Abstract
To combine information from different sensory modalities, the brain must deal with considerable temporal uncertainty. In natural environments, an external event may produce simultaneous auditory and visual signals yet they will invariably activate the brain asynchronously due to different propagation speeds for light and sound, and different neural response latencies once the signals reach the receptors. One strategy the brain uses to deal with audiovisual timing variation is to adapt to a prevailing asynchrony to help realign the signals. Here, using psychophysical methods in human subjects, we investigate audiovisual recalibration and show that it takes place extremely rapidly without explicit periods of adaptation. Our results demonstrate that exposure to a single, brief asynchrony is sufficient to produce strong recalibration effects. Recalibration occurs regardless of whether the preceding trial was perceived as synchronous, and regardless of whether a response was required. We propose that this rapid recalibration is a fast-acting sensory effect, rather than a higher-level cognitive process. An account in terms of response bias is unlikely due to a strong asymmetry whereby stimuli with vision leading produce bigger recalibrations than audition leading. A fast-acting recalibration mechanism provides a means for overcoming inevitable audiovisual timing variation and serves to rapidly realign signals at onset to maximize the perceptual benefits of audiovisual integration.
Introduction
We live in a multisensory world where single external events can produce correlated signals across our various sensory systems. Combining sensory information across the senses can markedly improve the precision and speed of perception (Morein-Zamir et al., 2003; Van der Burg et al., 2008b; Alais et al., 2010), although these benefits decline if the signals are asynchronous (Van der Burg et al., 2008b, 2010). Audio-visual signals are one particularly common cross-sensory pairing that we experience many times each day, such as when crossing a road or engaging in conversation. Audition and vision are also the senses we rely on to detect distant objects and events, although the different speeds of light and sound mean there is a distance-dependent audiovisual asynchrony that makes optimal integration difficult to achieve. An adaptive phenomenon known as temporal recalibration (Fujisaki et al., 2004; Vroomen et al., 2004) helps realign signals, as shown in a number of studies demonstrating that repeated exposure to an audiovisual asynchrony shifts the point of subjective simultaneity (PSS) in the direction of the leading sense.
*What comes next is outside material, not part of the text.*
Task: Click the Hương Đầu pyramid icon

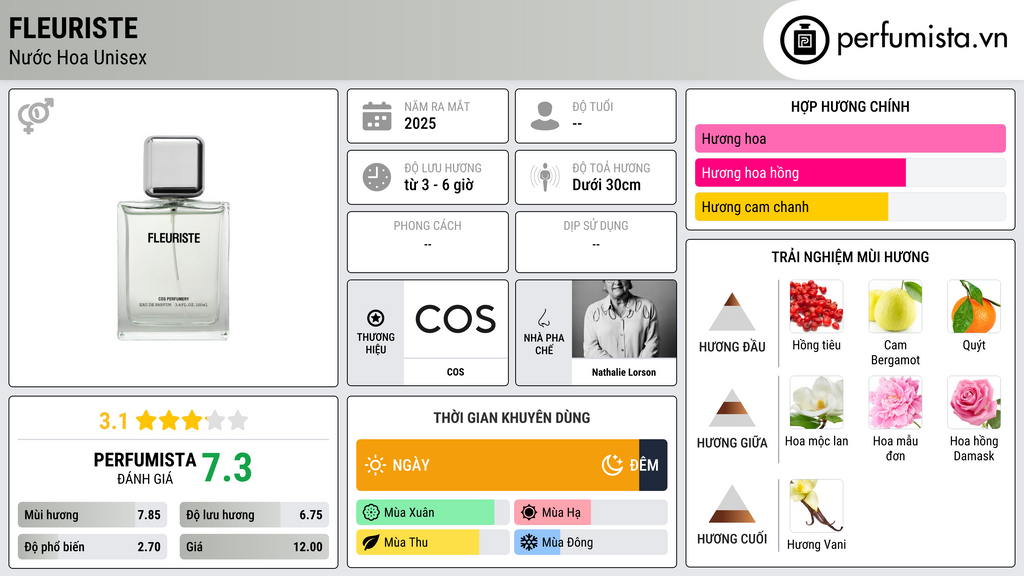Action: tap(732, 312)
Recalibration studies have typically used lengthy asynchronous cross-modal adaptation procedures lasting up to several minutes, suggesting that the recalibration process is sluggish and requires long periods of adaptation (Fujisaki et al., 2004; Vroomen et al., 2004; Navarra et al., 2009; Roseboom and Arnold, 2011). Ideally, recalibration would occur very rapidly, enabling the observer to benefit immediately from multisensory integration rather than having to wait several minutes for a slow realignment to occur. Here, we examine whether audiovisual temporal recalibration can occur over brief time-scales. Using a simultaneity judgment (SJ) task, participants judged whether a luminance onset and tone were synchronized or not across a range of stimulus onset asynchronies (SOAs). If temporal recalibration occurs rapidly, then we expect that the PSS on the current trial to be contingent upon the audiovisual asynchrony on the preceding trial.
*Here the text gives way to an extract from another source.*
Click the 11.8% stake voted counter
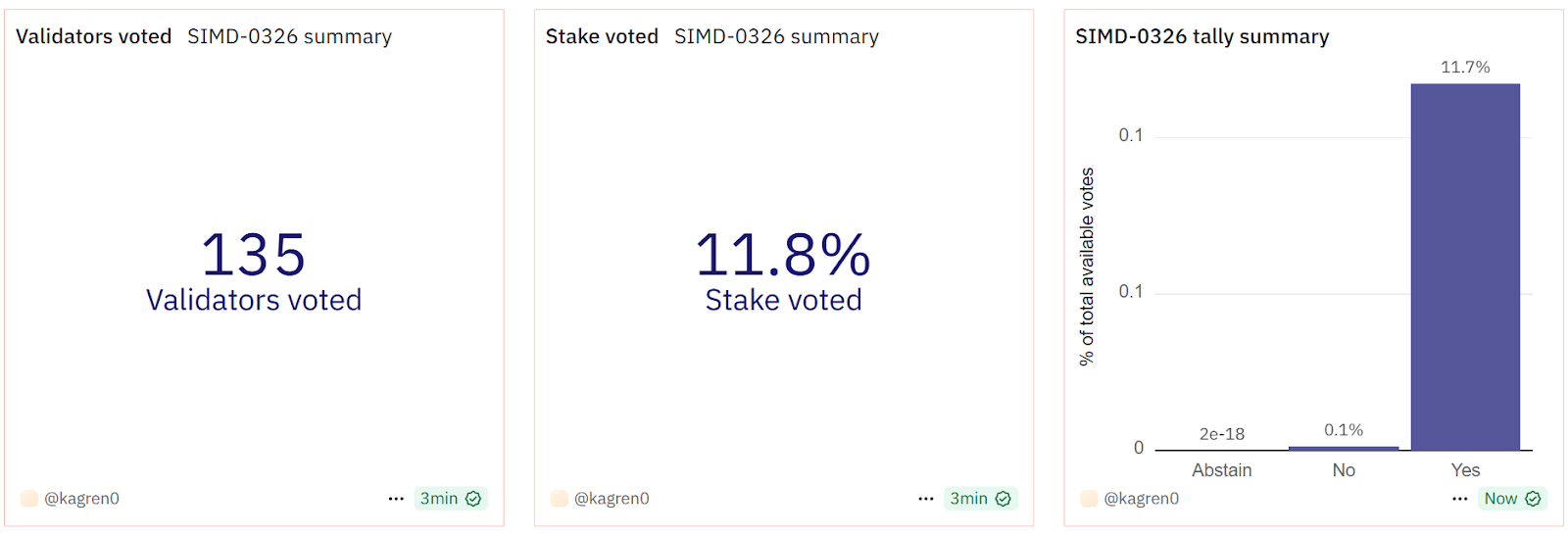This screenshot has height=535, width=1568. tap(783, 255)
Our results demonstrate that temporal recalibration can occur extremely quickly, far more rapidly than previously thought. We find that the PSS is highly contingent on the modality order and SOAs of the preceding trial. We also find that passively observing prior asynchronies is sufficient to trigger recalibration, and that preceding trials judged to be asynchronous still produce recalibration. Further, we show that temporal recalibration is asymmetrical with respect to stimulus order, occurring over a broader SOA range when vision leads on the previous trial than when audition leads. Finally, we show that participants who report simultaneity over a broad range show greater PSS recalibration than those with narrower simultaneity ranges. We present a temporal recalibration model to explain these results.
Materials and Methods
Experiment 1.
Fifteen participants (8 females, 7 males; 13 naive, mean age: 26.6 years) were paid AU $20/h to participate. Trials started with a white fixation dot on a black screen for 1000 ms after which a surrounding white ring appeared (radius 2.6°; width 0.4°) and a tone was presented (500 Hz; 50 ms duration). The tone either preceded or followed the ring's onset by a SOA drawn randomly from the set (±0, ±64, ±128, ±256, ±512 ms). The task was to judge whether the ring's onset was synchronized with the tone. The advantage of a SJ-task is that the modality order is irrelevant to the task and the outcome less susceptible to a response bias than other methods such as temporal order judgments (Van der Burg et al., 2008a; Spence and Parise, 2010). The ring remained until the unspeeded response was recorded and the fixation dot was present throughout. Participants completed 120 trials for each SOA condition in three sessions of 400 trials. The monitor (85 Hz) was viewed from 80 cm and the tones were delivered over headphones. Each session began with two practice trials.
Experiment 2.
In Experiment 2, nine participants (4 males, 5 females; 7 naive; mean age: 25.8 years) participated in an experiment identical to Experiment 1 except that the audiovisual stimuli were both brief (50 ms) and that on half of the trials, a cue informed participants that no response was required and instructed them to passively observe the stimuli. A green fixation dot indicated test trials, and a red dot indicated passive trials. After a passive trial, the next (test) trial was initiated after 700 ms. Participants performed one session of 600 trials.
Results
We conducted separate intertrial analyses for Experiments 1 and 2 to examine whether the modality order on a given previous trial (Trial t-1) affected the distribution of “simultaneous” responses on the current trial (Trial t). Simultaneity data form a peaked distribution centered on the PSS and are well modeled by Gaussian distributions. For each participant, we fitted the data for both kinds of t-1 trial order (i.e., vision led or audition led) with Gaussians to estimate PSS (distribution mean), amplitude, and simultaneity bandwidth (the distribution's SD).
Experiment 1.
Figure 1a plots mean proportion of simultaneous responses as a function of SOA for both t-1 trial orders, with continuous lines showing best-fitting Gaussian distributions. Figure 1b shows the adaptation effect size for each individual plotted against their simultaneity bandwidths. The adaptation effect is defined as the PSS when vision leads on Trial t-1 minus the PSS when audition leads on Trial t-1. When the tone preceded the luminance onset on the previous trial (green curve), the PSS was significantly shorter (15 ms) than when the tone followed the luminance onset (red curve; 35 ms), t(14) = 3.6, p = 0.003 (two-tailed t test). That is, participants experienced luminance onsets presented ∼35 ms before the tone's onset as “synchronous” when vision occurred first on the previous trial. Conversely, when audition occurred first on the previous trial, luminance onsets presented 15 ms earlier than the tones were reported as synchronous. Thus, even though we used brief stimuli and did not use an explicit adaptation procedure entailing repeated exposure to a particular asynchrony, these strong intertrial effects show that adaptation occurs rapidly, with the direction of PSS shift contingent upon the modality order of the previous trial. Modality order did not affect bandwidths (t(14) = 1.3, p = 0.210) or amplitudes (t(14) = 0.6, p = 0.534).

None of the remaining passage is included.